- Logo used since 2024
- Created by: Kairali TV
- Presented by: G. S. Pradeep
- Country of origin: India
- No. of seasons: 3
- No. of episodes: 1500

Production
- Production locations: Thiruvananthapuram (Kerala, Trivandrum)
- Running time: 30 mins (season 3)

Original release
- Network: Kairali TV
- Release: 2001 – 2006
- Release: 2014 – 2014
- Release: 23 September 2024 – May 28, 2025

= Aswamedham (TV series) =

Malayalam TV quiz programme

Aswamedham is a reverse quiz programme on Kairali TV, a Malayalam channel, in the format of twenty questions. It was one of the most successful programmes on Kairali TV and has won many awards. This programme, anchored by "Grandmaster" G. S. Pradeep, has entered the Limca Book of Records for reaching 500 episodes. The second part of the programme was started in November 2005 on Kairali TV. The Aswamedham set features a galloping horse on a rotating pedestal. Some surveys conducted in the libraries of Kerala during 2005 indicated that Aswamedham has played a vital role in enhancing the reading habits of Malayali youth.
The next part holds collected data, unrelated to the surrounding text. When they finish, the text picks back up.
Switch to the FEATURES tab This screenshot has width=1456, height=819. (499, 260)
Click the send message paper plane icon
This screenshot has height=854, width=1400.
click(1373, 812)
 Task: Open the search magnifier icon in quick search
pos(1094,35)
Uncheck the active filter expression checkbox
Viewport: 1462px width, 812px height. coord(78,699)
The Tamil channel Vijay TV aired the Tamil version of the programme starting in June 2006 under the name Grandmaster with Pradeep and Shilpa Kavalam as the anchor. Shakthi TV is also airing the Tamil version of Aswamedham with Sinhalese subtitles and is titled as Shakthi Grandmaster.

Aswamedham is noted for its focus on knowledge-based competition and its structured format. The show has been described as one of the channel's successful programmes and has gained popularity among viewers for its emphasis on intellectual engagement.